» **ASSIGNMENT**
From the entries that follow, copy each line in which "Adresse" appears.
[[ STUDY MATERIAL, beginning ]]
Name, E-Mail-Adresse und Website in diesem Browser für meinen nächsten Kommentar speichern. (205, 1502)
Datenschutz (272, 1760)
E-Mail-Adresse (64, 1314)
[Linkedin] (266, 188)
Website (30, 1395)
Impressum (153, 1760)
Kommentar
[[ STUDY MATERIAL, end ]]
» **YOUR RESPONSE**
Name, E-Mail-Adresse und Website in diesem Browser für meinen nächsten Kommentar speichern. (205, 1502)
E-Mail-Adresse (64, 1314)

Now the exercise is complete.